Originally Posted by jackytdunaway
Originally Posted by knothead
I would recommend first easing all the turnbuckles a few turns just to take the strain off. Then you will have no problem removing shrouds either in pairs or singly. Halyards aren't really necessary, but they sure can't hurt. Sometimes, you can hook the shrouds back up temporarily to the rail too. Just don't load em up.
You must be speaking of a keel stepped mast. Certainly a deck stepped mast will have to have something holding it up. On a deck stepped mast are halyards OK while the chainplates are rebed. My upper and lower both go to the same place and i need to rebed but am nervous about taking the shrouds loose
You notice that I only recommended "easing"
all the turnbuckles.
You only "disconnect"
them when you are ready and only, as I mentioned, singly or in pairs. One on each side at a time.
Sorry, I thought that was clear.
Since we are only talking about shrouds, not stays here, there is no problem removing both upper shrouds at the same time. Or both Aft lowers. Or the starboard aft lower and the port forward lower.
You get the idea. Whether it's keel stepped or deck stepped, it makes no difference. As long as you have a couple of shrouds on each side holding the mast up, you're OK.
The reason for easing the turnbuckles initially is simply to keep the mast more or less in column when you remove a shroud or two.
I've had both uppers off and been hanging from a bosun's chair from the main halyard with both shrouds coiled and tied to the chair and about 20 lbs of tools while hanging from the main halyard. Lots of times.
Although I usually, as mentioned, only take one of each off and duplicate it twice when making new shrouds.

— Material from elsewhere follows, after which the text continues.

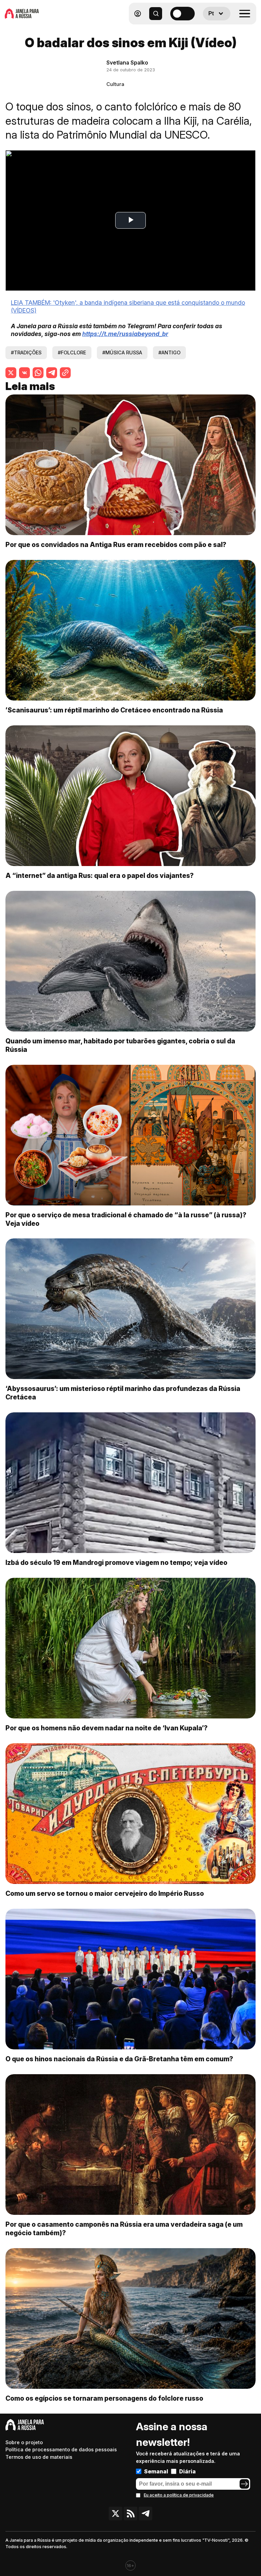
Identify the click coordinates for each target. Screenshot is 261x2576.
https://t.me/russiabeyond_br (125, 333)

The point is, if you could take the mast and lay it on saw horses, you could support it in the middle and walk all the way out to the end and it wouldn't break. It's going to bounce like heck, but it's not going to break.
Just like being up the mast on a Freedom or one of those freestanding Hunters. It's disconcerting, but hardly dangerous.
And we aren't even talking about going aloft here. Just replacing chainplates.